Além do não reconhecimento há também uma espécie de desenraizamento pelo
fato de não admitir a questão da origem desses povos com relação aos países do
continenete africano.
A violência com certa magnitude, especialmente quando incide sobre um povo a
partir de critérios discriminatórios e segregacionistas, como no caso dos povos negros que
foram considerados pelos povos brancos, inferiores pela cor da pele, pode causar um
trauma coletivo, social, se nos atentarmos principalmente o artificio utilizado para negar
a violência praticada como uma modalidade de violência, ou seja, o arsenal de práticas
de humilhação e aviltamento que incidiu sobre os povos negros, foi e ainda é, até certo
ponto, naturalizada, constituindo-se assim um modalidade de desmentido que apresenta
todas as prerrogativa de se converter em um trauma.
Essa negação é um descrédito da vítima, um desmentido.

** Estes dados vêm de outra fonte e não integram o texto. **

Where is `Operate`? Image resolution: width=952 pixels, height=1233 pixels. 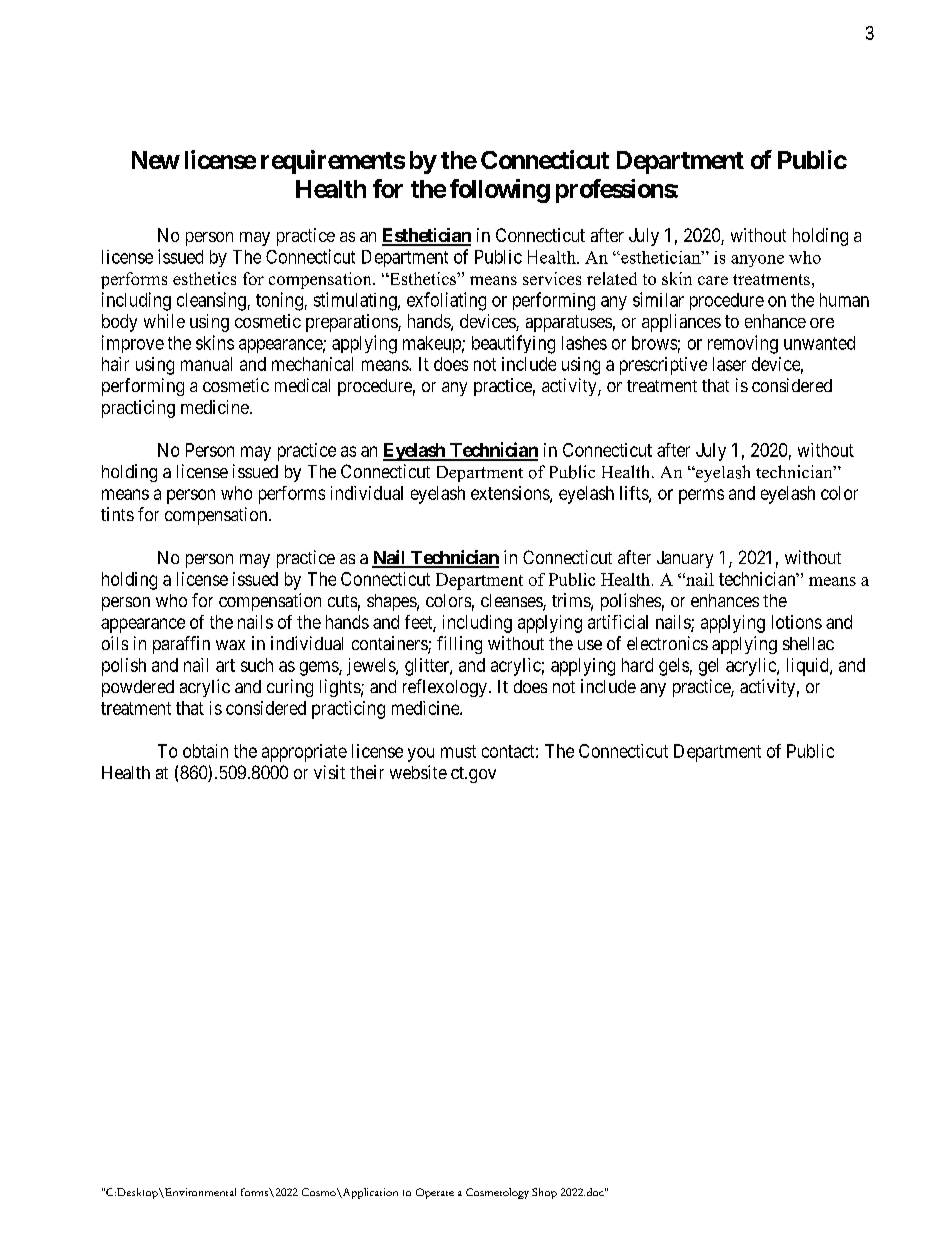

De resto, podemos seguramente admitir que o não reconhecimento da condição
humana dos povos negros, bem com o silenciamento sobre o legado produzido pela força
de trabalho são condições que se apresentam na rubrica de um desmentido e, por isso,
violência em cicatrizes abertas em função das questões concernentes à distribuição
desigual da precariedade orientada por critérios racistas, entre outros.